**Directions for this task:**
Please reproduce exactly, and only, the line containing "Instruction: Click the" and every line after it to the end of the records below, leaving out all pictures.

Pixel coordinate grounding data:
◆ ◆ ◆ ◆
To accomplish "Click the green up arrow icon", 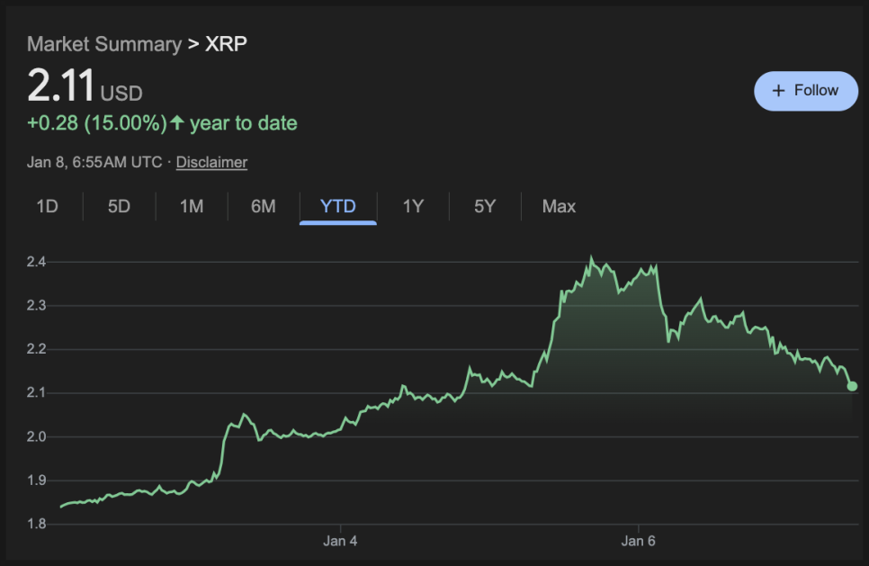I will pos(177,122).
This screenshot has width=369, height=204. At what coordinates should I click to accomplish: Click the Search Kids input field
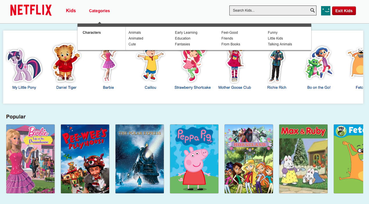pos(269,10)
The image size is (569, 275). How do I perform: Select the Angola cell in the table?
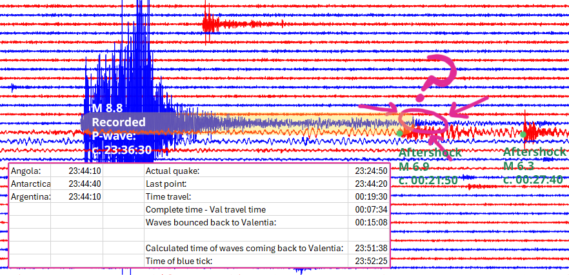(x=26, y=171)
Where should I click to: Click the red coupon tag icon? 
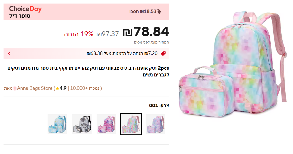click(x=163, y=53)
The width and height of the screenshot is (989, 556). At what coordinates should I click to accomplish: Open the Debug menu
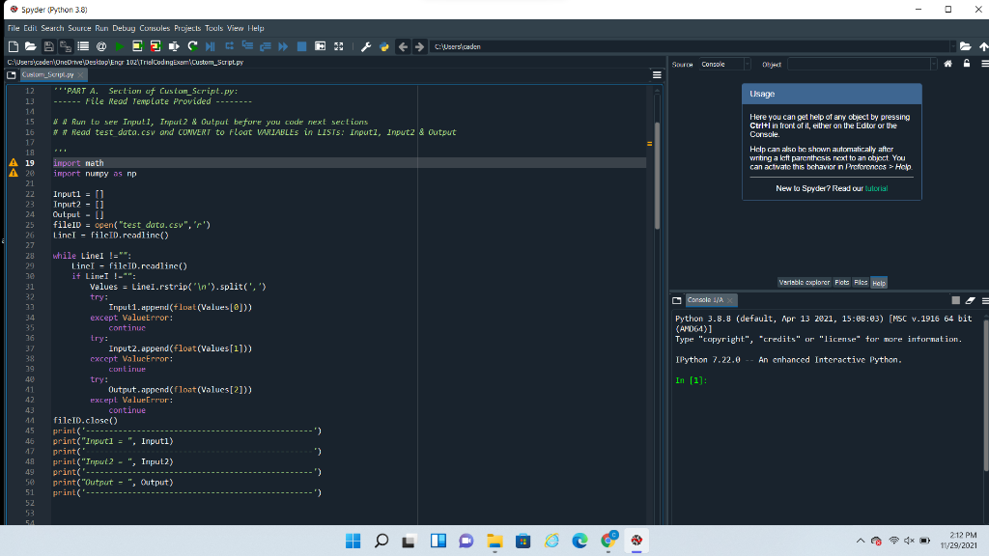coord(124,27)
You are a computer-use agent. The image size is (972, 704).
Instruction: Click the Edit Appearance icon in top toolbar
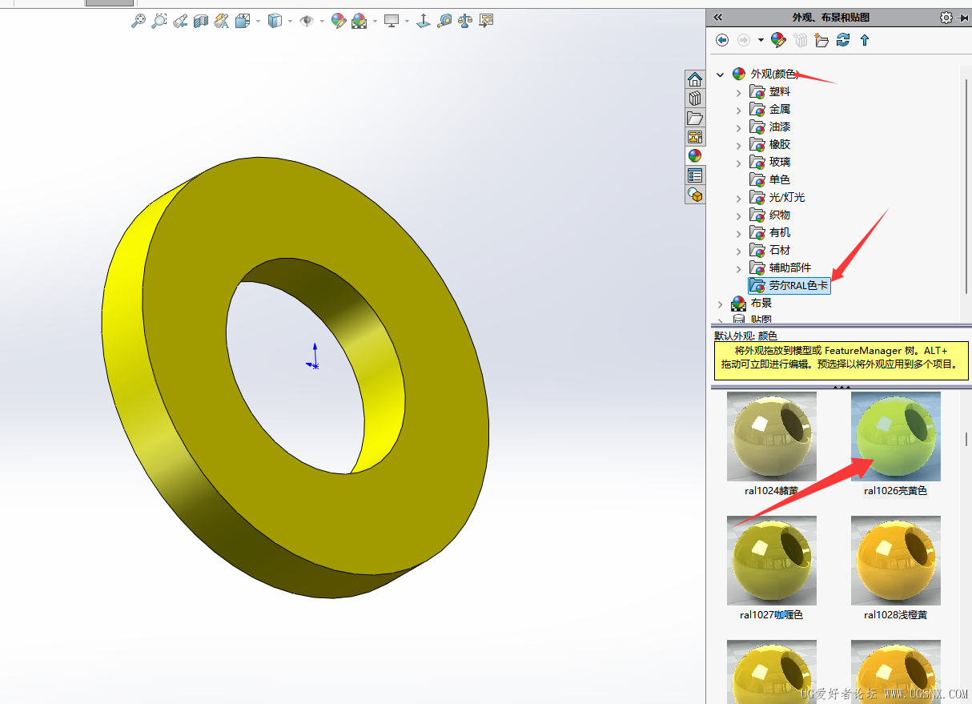pos(339,21)
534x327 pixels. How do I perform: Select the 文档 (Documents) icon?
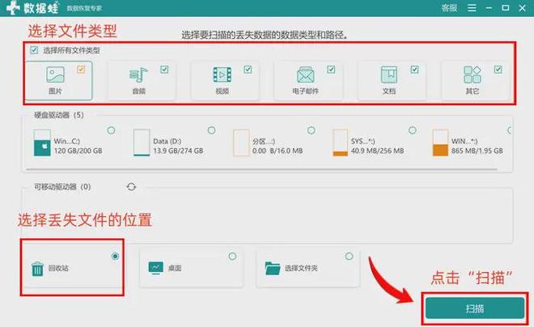click(388, 76)
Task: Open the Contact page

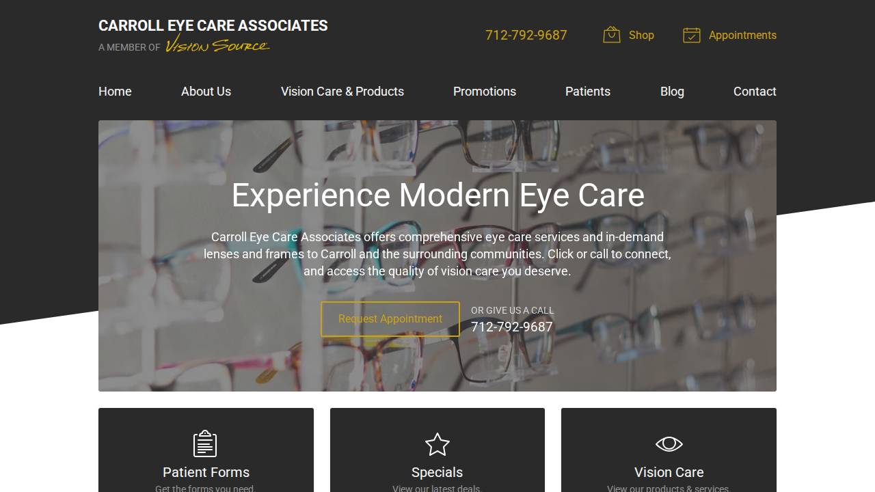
◆ ◆ ◆ ◆
**Answer space:**
Instruction: Click the Edit Appearance icon in top toolbar
pos(339,21)
534x327 pixels. How do I perform: Select the 文档 (Documents) icon?
click(388, 76)
Task: Open the Contact page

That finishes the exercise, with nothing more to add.